Once again, General Motors CMO Joel Ewanick has demonstrated his ability to surprise and to innovate, with the announcement of his ‘Commonwealth’ solution to the global Chevrolet creative account.
GM spent $4.7bn on advertising last year, and the majority of that was channelled through Chevy, a brand accounting for 70 per cent of GM’s US sales. So, all eyes will be on what Ewanick, after much agonising, has done with one of the world’s largest creative accounts.
Which is, exactly? The easy bit is that he has fired most of the 70 agencies that were, somehow, somewhere, working on the account – unnecessarily bloating management costs.

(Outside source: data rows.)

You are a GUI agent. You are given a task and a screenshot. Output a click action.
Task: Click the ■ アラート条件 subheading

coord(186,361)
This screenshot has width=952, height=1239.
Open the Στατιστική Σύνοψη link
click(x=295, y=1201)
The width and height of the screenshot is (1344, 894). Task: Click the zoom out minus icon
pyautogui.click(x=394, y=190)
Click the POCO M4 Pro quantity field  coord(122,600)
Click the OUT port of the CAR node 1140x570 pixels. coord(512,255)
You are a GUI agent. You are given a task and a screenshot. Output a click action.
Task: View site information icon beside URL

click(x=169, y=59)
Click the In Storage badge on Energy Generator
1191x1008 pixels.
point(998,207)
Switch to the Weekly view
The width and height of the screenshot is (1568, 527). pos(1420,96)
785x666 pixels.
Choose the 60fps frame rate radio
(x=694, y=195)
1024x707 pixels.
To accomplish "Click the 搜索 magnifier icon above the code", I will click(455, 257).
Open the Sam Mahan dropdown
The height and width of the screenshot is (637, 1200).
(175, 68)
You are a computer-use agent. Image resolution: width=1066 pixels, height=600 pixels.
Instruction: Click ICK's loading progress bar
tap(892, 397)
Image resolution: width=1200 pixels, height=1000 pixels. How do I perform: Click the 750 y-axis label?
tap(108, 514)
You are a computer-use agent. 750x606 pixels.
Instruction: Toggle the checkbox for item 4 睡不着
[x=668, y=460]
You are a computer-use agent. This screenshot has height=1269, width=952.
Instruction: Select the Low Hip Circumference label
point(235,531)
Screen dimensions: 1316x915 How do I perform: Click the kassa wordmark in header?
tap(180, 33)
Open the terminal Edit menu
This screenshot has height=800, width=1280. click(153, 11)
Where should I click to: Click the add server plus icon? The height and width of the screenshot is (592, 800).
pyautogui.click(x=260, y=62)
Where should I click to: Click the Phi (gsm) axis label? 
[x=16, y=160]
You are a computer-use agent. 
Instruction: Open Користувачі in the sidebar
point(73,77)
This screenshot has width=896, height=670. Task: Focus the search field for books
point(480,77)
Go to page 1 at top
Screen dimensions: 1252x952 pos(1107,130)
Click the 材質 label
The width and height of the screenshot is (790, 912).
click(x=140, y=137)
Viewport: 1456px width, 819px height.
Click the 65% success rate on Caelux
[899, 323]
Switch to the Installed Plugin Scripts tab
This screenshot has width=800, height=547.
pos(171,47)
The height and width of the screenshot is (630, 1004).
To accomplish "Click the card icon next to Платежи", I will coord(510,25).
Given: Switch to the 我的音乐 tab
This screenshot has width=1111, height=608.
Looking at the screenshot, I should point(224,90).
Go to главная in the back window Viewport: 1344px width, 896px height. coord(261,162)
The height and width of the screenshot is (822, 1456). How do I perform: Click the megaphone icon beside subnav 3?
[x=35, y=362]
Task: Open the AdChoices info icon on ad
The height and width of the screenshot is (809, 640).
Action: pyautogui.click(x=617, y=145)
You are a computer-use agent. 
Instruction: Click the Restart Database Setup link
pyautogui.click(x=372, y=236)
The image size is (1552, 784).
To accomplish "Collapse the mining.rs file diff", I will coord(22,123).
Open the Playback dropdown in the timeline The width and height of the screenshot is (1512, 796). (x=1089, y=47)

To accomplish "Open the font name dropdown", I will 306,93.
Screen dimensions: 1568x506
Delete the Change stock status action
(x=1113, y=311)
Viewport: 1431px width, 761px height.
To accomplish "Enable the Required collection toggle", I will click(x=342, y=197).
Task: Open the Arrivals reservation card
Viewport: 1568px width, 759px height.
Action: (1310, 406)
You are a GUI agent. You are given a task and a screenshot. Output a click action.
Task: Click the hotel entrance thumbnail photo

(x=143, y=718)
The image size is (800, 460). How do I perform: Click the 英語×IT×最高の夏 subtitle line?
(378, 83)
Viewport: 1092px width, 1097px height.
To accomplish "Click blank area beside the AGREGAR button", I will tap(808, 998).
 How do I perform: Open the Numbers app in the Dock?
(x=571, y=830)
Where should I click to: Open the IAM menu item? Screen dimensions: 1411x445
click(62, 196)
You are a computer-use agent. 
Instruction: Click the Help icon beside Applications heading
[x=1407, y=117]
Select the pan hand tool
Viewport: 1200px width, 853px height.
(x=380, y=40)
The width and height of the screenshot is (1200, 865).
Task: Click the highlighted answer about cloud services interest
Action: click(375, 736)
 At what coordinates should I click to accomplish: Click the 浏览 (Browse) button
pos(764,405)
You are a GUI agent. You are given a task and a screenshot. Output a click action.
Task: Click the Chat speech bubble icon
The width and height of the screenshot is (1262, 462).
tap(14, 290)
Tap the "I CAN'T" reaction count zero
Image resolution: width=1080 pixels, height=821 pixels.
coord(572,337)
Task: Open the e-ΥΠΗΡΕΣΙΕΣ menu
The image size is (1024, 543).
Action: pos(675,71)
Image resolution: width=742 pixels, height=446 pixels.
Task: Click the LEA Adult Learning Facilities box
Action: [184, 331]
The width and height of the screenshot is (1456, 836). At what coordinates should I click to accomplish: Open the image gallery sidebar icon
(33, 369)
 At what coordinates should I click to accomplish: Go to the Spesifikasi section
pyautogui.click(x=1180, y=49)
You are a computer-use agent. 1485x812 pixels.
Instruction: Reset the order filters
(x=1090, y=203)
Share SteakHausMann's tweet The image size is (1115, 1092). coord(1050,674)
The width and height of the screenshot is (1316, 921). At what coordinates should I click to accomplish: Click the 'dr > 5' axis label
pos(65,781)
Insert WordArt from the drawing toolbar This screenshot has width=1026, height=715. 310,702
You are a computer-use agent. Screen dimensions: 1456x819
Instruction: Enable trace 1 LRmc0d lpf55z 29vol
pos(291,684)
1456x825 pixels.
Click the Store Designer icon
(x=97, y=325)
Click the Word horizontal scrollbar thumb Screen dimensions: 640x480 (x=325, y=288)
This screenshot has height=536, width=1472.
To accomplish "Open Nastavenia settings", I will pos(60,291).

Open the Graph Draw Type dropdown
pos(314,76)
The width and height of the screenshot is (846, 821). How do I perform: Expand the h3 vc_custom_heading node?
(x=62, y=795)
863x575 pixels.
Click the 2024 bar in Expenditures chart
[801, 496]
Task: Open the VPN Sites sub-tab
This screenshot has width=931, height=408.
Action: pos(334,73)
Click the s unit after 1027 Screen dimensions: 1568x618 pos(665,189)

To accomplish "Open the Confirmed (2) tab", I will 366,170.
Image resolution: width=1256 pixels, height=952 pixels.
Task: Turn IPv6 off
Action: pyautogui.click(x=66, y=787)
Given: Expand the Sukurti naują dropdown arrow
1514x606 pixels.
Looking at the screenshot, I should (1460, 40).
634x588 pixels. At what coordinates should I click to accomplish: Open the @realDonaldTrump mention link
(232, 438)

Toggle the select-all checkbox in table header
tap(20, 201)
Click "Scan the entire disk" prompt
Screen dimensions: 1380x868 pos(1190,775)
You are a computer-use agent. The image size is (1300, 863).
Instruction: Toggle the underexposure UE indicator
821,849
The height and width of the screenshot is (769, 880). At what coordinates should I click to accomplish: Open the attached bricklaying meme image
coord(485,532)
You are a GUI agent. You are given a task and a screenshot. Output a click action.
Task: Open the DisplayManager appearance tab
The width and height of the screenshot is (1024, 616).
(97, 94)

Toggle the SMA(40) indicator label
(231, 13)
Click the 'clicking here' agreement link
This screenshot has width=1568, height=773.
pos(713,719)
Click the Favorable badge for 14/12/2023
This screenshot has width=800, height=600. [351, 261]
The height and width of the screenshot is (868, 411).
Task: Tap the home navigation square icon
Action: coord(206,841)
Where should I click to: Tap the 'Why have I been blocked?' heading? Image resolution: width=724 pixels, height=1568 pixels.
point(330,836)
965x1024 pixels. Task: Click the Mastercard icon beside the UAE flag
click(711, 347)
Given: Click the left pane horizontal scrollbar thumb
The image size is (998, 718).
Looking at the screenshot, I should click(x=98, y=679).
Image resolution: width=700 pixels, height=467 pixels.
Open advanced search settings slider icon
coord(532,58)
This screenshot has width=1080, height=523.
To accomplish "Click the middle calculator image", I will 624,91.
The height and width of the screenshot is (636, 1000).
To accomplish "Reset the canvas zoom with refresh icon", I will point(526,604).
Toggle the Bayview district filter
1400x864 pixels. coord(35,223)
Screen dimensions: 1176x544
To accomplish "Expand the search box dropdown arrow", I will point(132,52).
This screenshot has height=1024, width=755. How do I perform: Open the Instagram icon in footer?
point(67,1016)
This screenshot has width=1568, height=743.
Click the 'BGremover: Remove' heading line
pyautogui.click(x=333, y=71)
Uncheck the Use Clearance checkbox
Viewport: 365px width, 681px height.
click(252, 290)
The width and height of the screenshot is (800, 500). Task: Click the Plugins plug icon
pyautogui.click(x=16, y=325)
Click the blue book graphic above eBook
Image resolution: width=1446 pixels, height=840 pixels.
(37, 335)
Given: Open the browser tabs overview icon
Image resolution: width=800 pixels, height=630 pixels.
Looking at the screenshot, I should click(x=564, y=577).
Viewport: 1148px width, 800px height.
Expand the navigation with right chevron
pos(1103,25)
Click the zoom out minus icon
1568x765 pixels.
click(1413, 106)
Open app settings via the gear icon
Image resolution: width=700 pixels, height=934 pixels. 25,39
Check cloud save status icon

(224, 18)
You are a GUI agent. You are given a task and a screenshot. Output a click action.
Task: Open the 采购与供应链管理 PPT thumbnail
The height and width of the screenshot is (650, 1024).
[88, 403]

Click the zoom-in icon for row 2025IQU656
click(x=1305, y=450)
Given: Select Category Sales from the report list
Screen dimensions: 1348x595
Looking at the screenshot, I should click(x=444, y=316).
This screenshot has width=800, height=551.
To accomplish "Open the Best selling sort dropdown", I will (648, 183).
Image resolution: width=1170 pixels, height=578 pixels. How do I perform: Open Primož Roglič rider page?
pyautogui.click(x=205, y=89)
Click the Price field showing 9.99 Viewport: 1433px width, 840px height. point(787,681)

More controversially, Ewanick has placed the two winning agencies, Goodby Silverstein & Partners and McCann Erickson, in a joint venture dubbed Commonwealth. It will be based in Detroit, home of GM, but have three other creative hubs dotted across the globe at Milan, Mumbai and Sao Paolo. And the controversial bit is that the two agencies – Goodby, which holds the Chevy business in the USA, and McCann, which is strong in Latin America, Mexico, China and Canada – are owned by rival ad holding companies, Omnicom and Interpublic Group respectively. Omnicom and IPG are 50/50 owners of Commonwealth, we are told, but profits will be allocated ‘geographically.’
That in itself may be cause for friction. But just as interesting is who and what will be running Commonwealth day to day. It is to be led by a ‘global advisory board,’ overseeing creative initiatives and strategy, which consists of Jeff Goodby, the Goodby Silverstein & Partners founder, who will be creative chairman, Washington Olivetto, McCann Worldgroup Latin America chairman and chief creative officer, Linus Karlsson, the McCann New York and London chairman, and chief creative officer and Prasoon Joshi, the chairman of McCann Worldgroup India. A hat-tip to Goodby’s creative eminence, but note McCann’s dominance on the board.
Now, before muttering ‘sacks’ and ‘cats,’ let’s all take a deep breath and peer long and carefully into the glass half-full. There certainly is a rational case for Commonwealth, or something very like it. And part of it is saving an estimated $2bn in production and management costs over five years.
What’s more, we can expect some unwonted co-operative zeal from the two rival agencies. Both will be hugely relieved they have landed the business.
Goodby started as early favourite, not least because it was hand-picked for the US business by Ewanick himself. But the work has disappointed. And, despite the pleasing publicity surrounding the Ford-knocking Silverado spots at this year’s Super Bowl, there have been gnawing doubts at the Goodby office about its ability to retain the account.
McCann, on the other hand, desperately needed a coup of any kind to stabilise its faltering performance. True, this is not the outright win that leaves it the undisputed global agency of record earlier rumoured. But it’s a fairly decent outcome, which consolidates McCann’s already strong position in high-growth emerging markets.
But once the novelty has worn off, what then? Will the creative dream team pull together to make Chevrolet’s global message more consistent, or will the nightmare of agency politics take over? It’s anyone guess. For that very reason Ewanick should be taken at his word in describing Commonwealth as ‘historic.’ We’ll find out soon enough how deep Chevy really runs.